The World Health Organization (WHO) dubbed the ambitious project “the final push to eliminate leprosy”. The strategy behind the slogan involves expanding MDT services to all health facilities and making leprosy diagnosis available, training health workers to diagnose and treat leprosy, promoting leprosy awareness and encouraging people to seek and continue treatment. However, despite the impressive results obtained so far by the elimination campaign, this is still a work in progress.
According to the last WHO report (for 2003), ten countries in Africa, Asia, and Latin America still show prevalence rates above the selected threshold. Topping this short list is a group of six endemic countries that together account for 83% of the leprosy cases registered worldwide: India, Brazil, Madagascar, Mozambique, Nepal, and Tanzania. According to WHO, in 2004 the number of patients with leprosy worldwide was 457,792.
“We shall not be able to eliminate leprosy until we have a better understanding of its natural reservoir.”

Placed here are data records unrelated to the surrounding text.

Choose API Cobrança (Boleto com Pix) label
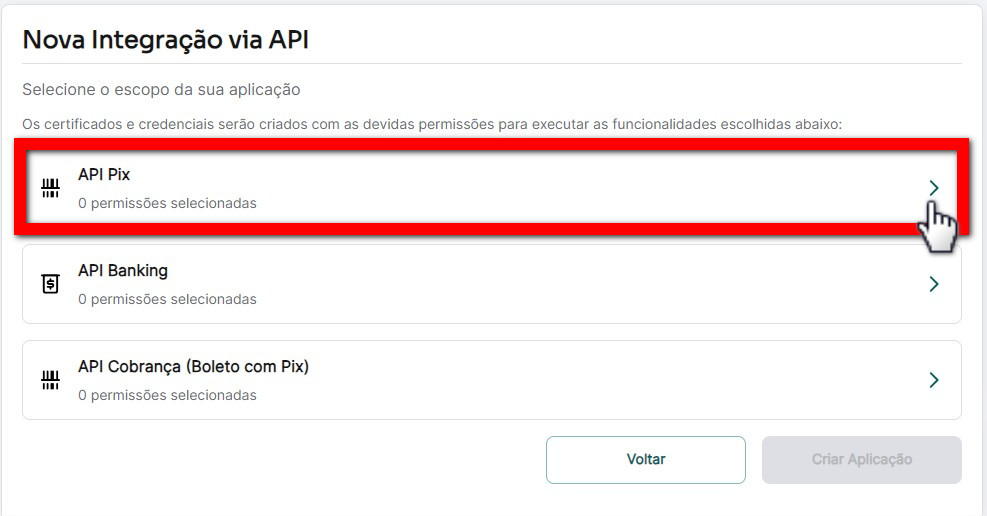click(x=193, y=366)
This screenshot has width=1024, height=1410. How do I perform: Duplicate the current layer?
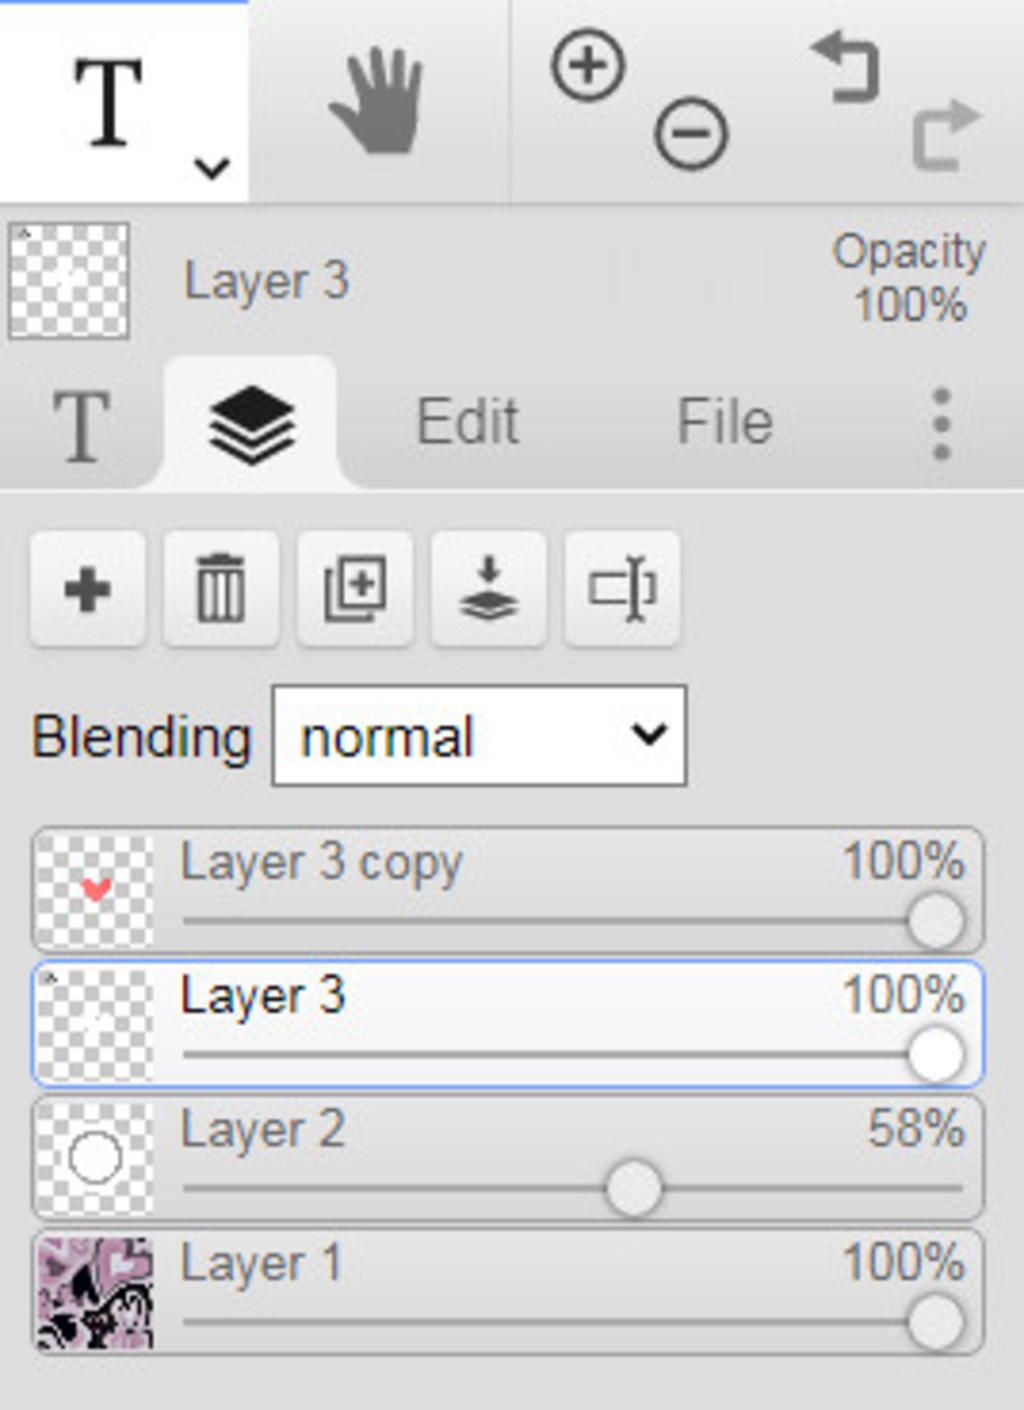pyautogui.click(x=355, y=589)
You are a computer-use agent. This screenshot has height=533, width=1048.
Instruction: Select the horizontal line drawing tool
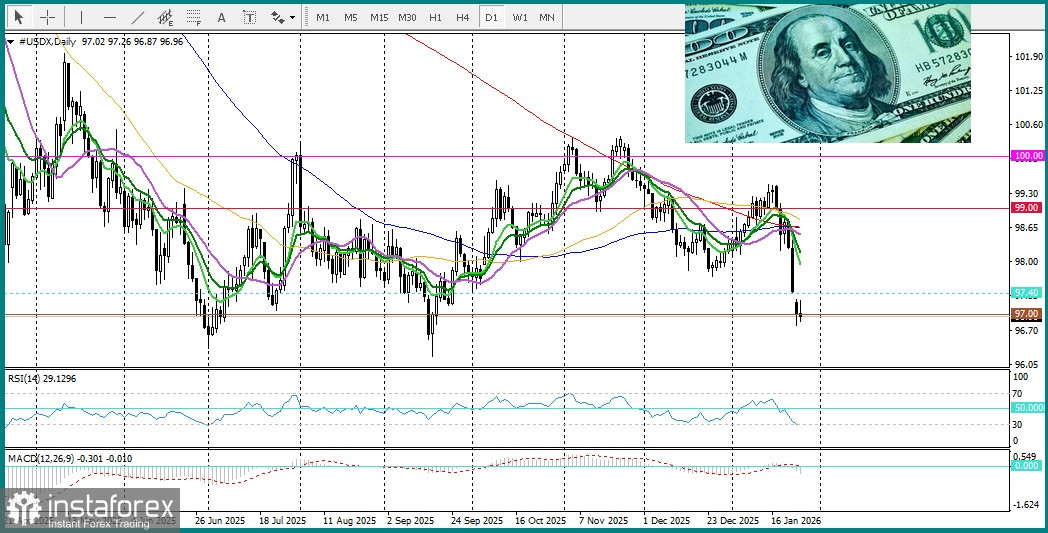tap(110, 17)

Worryingly, whereas prevalence figures have fallen steadily in the last two decades, the annual rate of new cases did not follow a comparable trend—this rate has remained essentially unchanged over the past ten years. Indeed, the number of new cases detected during 1994 was 560,646, increasing to 804,357 in 1998, then falling again to 513,798 in 2003. On the basis of available information, WHO considers the “global target of leprosy elimination” as reached, and has shifted the strategy to the national level, for which elimination has been rescheduled for the end of 2005. In its plans, WHO estimates that eight out of the remaining ten countries will reach the new target, while India and Brazil will probably need additional time.

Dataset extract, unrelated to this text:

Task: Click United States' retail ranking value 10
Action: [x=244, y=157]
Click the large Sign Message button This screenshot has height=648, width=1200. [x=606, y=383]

The key constraints to eliminating leprosy in those countries that lag behind the elimination campaign vary greatly from country to country. In some leprosy-endemic countries (such as Madagascar, Mozambique, Nepal, and Tanzania), access to many health facilities is extremely poor because of difficult terrain, displacement of populations in remote areas, or for security reasons. In other countries, such as Brazil, important problems arise from the very centralised structure of the leprosy programme, and from its poor integration with general health services. To deal with these very different scenarios, the strategies identified by WHO vary accordingly, proposing in some cases the complete restructuring of the national leprosy programmes.